PARTS OF THE EXERCISE:
a) In the question about splitting a file by a regex pattern, which files are in the asker's directory?
b) Write the next part of the forum thread about splitting a file by a regex pattern, picking up after its final line.

EXCERPT:

How do I split a file into multiple file based on a RegEx pattern?

159 views Asked by At

I would like to split a file into multiple files based on a particular regex pattern. I provide a reproducible example below. If there is an easier solution, I would also welcome it!

I have a directory with the following files:

page1.html page2.html page3.html

Say my page1.html looked like this:

<strong>Hello world</strong>

<p>ABC, Page (1 whatever).</p>
<p>Some text</p>

<p>DEF, Page (1 ummm what).</p>
<p>Some text</p>

<p>THE<em><strong><span class="underline">GHI</span></strong></em>JK <em><strong><span class="underline">the</span></strong></em>LMNOP<em><strong><span class="underline">Q</span></strong></em>RS.<p> ABC, Page (1).</p>

I want to split page1.html to:

page1_0.html

<strong>Hello world</strong>

page1_1.html

<p>ABC, Page (1 whatever).</p>
<p>Some text</p>

page1_2.html

<p>DEF,  Page (1 ummm what).</p>
<p>Some text</p>

<p>THE<em><strong><span class="underline">GHI</span></strong></em>JK <em><strong><span class="underline">the</span></strong></em>LMNOP<em><strong><span class="underline">Q</span></strong></em>RS.<p> ABC, Page (1).</p>

I want code that identifies the line with the following pattern:

[0 to 10 characters in the beginning] , Page (1 [0 to 10 characters here]). </p>

I currently have the following code:

for filename in *.html; gcsplit -z -f "${filename%.*}_" --suffix-format="%d.html" $filename /'Page (1'/ '{*}'

But this is creating a page1_3.html containing the following text:

<p>THE<em><strong><span class="underline">GHI</span></strong></em>JK <em><strong><span class="underline">the</span></strong></em>LMNOP<em><strong><span class="underline">Q</span></strong></em>RS.<p> ABC, Page (1).</p>

But when I run this:

for filename in *.html; gcsplit -z -f "${filename%.*}_" --suffix-format="%d.html" $filename /'^.{0,10}, Page \(1.{0,10}\).\<\/p\>'/ '{*}'

This just outputs the file page1_0.html.

DATA EXTRACTS:
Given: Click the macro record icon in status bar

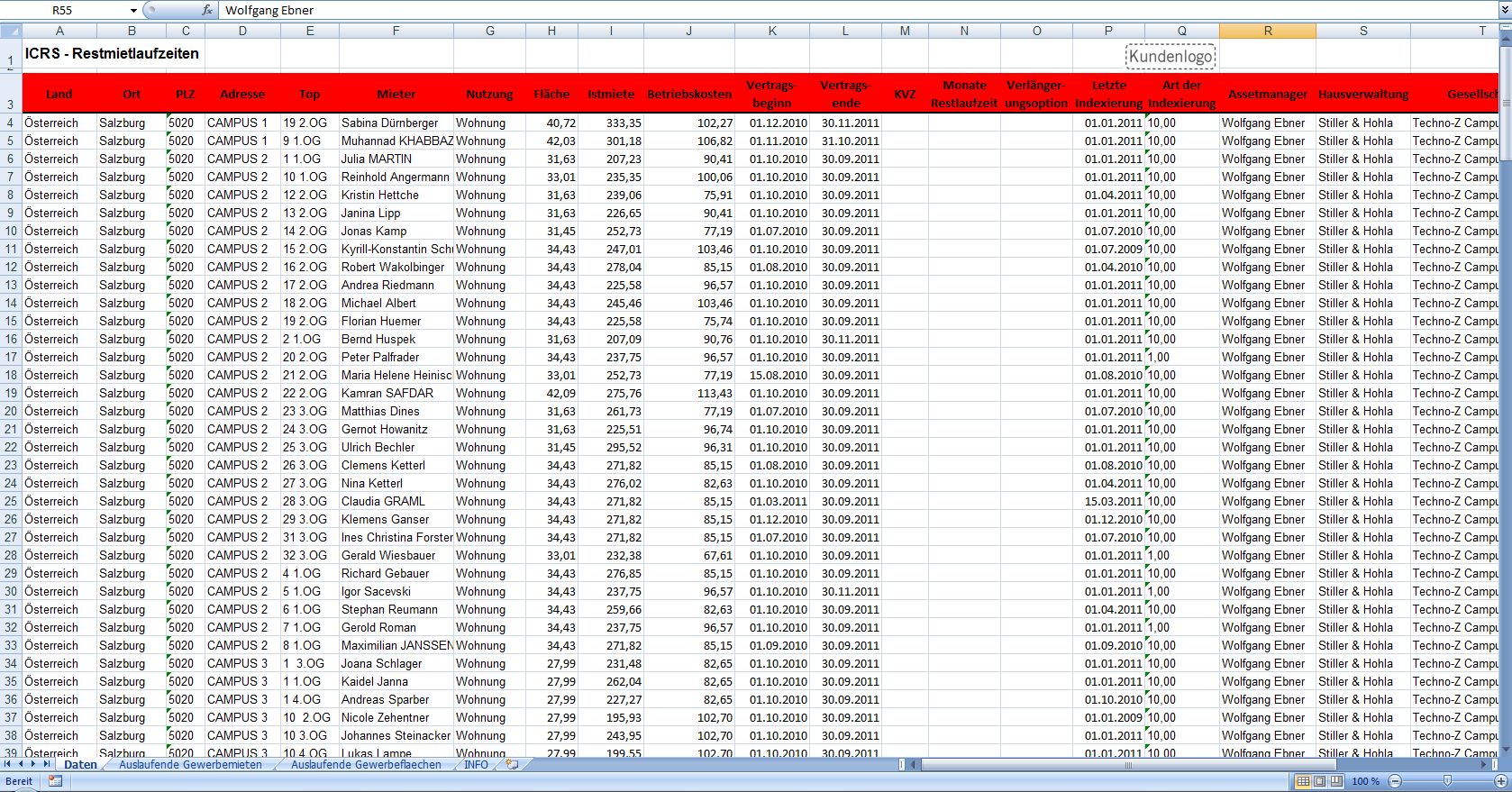Looking at the screenshot, I should (x=55, y=781).
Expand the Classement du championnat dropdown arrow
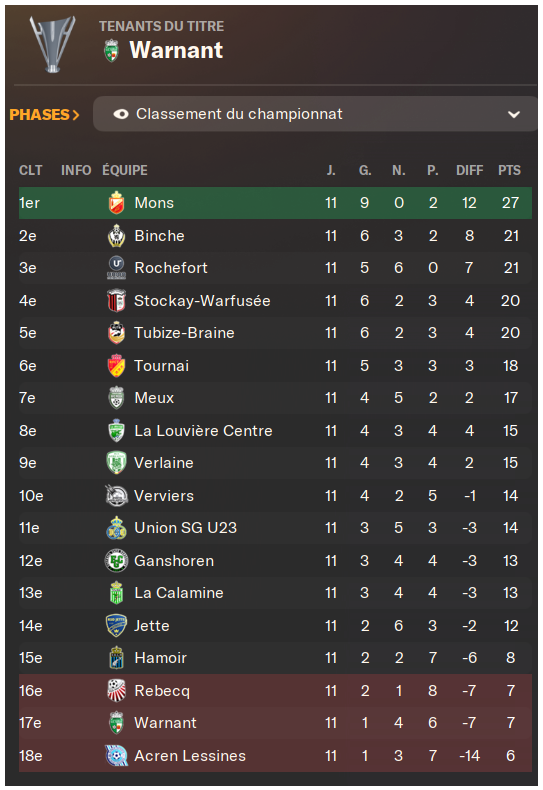The height and width of the screenshot is (790, 543). pos(514,114)
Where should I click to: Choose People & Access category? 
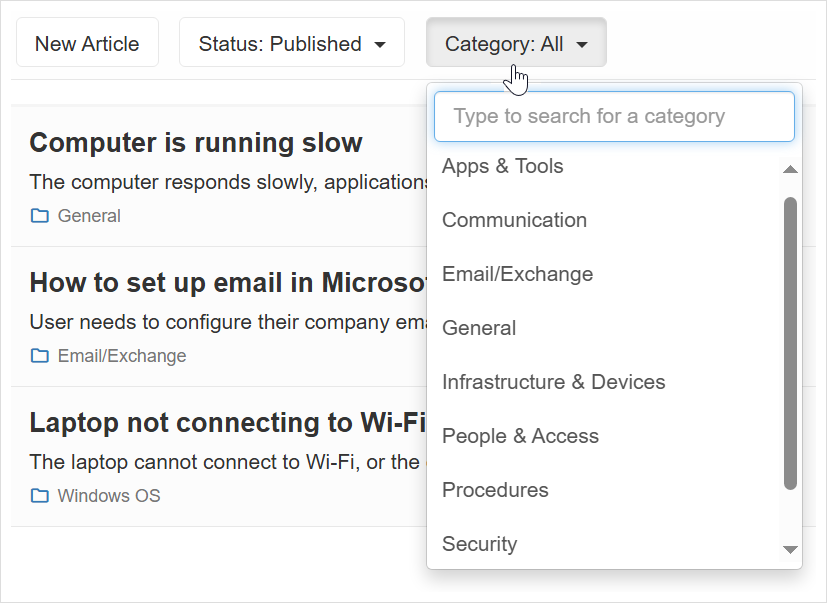pyautogui.click(x=520, y=437)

WRITTEN RESPONSES:
a) page1.html, page2.html, and page3.html.

b)
What is the issue with my regex? Are there any alternative ways to achieve what I'm trying to do?

2

There are 2 answers

4
lordadmira On

You could do it with this short Perl script.

#chunker.pl
use 5.022;
use strict;
use diagnostics;
use B "perlstring";

our $i = 0;
our $fmt = "page1_%d.html";
our $fn = sprintf $fmt, $i;

open our $fh, ">", $fn or die $!;
print "opened $fn\n";
while (<<>>) {
  printf "read line $.: %s\n", perlstring $_;
  if (m{^.{0,10}?, Page \(1 [^)]{0,10}?\)\.</p>}) {
    print "break matched line $.\n";
    $fn = sprintf $fmt, ++$i;
    open $fh, ">", $fn or die $!;
    print "opened $fn\n";
  }
  print $fh $_;
}

Prints:

$ perl chunker.pl page1.html

opened page1_0.html
read line 1: "<strong>Hello world</strong>\n"
read line 2: "\n"
read line 3: "<p>ABC, Page (1 whatever).</p>\n"
break matched line 3
opened page1_1.html
read line 4: "<p>Some text</p>\n"
read line 5: "\n"
read line 6: "<p>DEF, Page (1 ummm what).</p>\n"
break matched line 6
opened page1_2.html
read line 7: "<p>Some text</p>\n"
read line 8: "\n"
read line 9: "<p>THE<em><strong><span class=\"underline\">GHI</span></strong></em>JK <em><strong><span class=\"underline\">the</span></strong></em>LMNOP<em><strong><span class=\"underline\">Q</span></strong></em>RS.<p> ABC, Page (1).</p>\n"
read line 10: "\n"
read line 11: "\n"



$ for f in page1_*.html; do echo "$f:"; cat $f; echo; done;
page1_0.html:
<strong>Hello world</strong>


page1_1.html:
<p>ABC, Page (1 whatever).</p>
<p>Some text</p>


page1_2.html:
<p>DEF, Page (1 ummm what).</p>
<p>Some text</p>

<p>THE<em><strong><span class="underline">GHI</span></strong></em>JK <em><strong><span class="underline">the</span></strong></em>LMNOP<em><strong><span class="underline">Q</span></strong></em>RS.<p> ABC, Page (1).</p>


I think the problem with your regex was that you needed non-greedy matching.

.{0,10}? zero to ten minimally
, Page \(1
[^)]{0,10}? zero to ten non closing parenthesis minimally
\)\.</p> then the closing

HTH

3
AudioBubble On

^.{0,10}, Page \(1.{0,10}\).\<\/p\>

What is the issue with my regex?

It's not a POSIX BRE. Try ^.\{0,10\}, Page (1.\{0,10\}).<\/p>.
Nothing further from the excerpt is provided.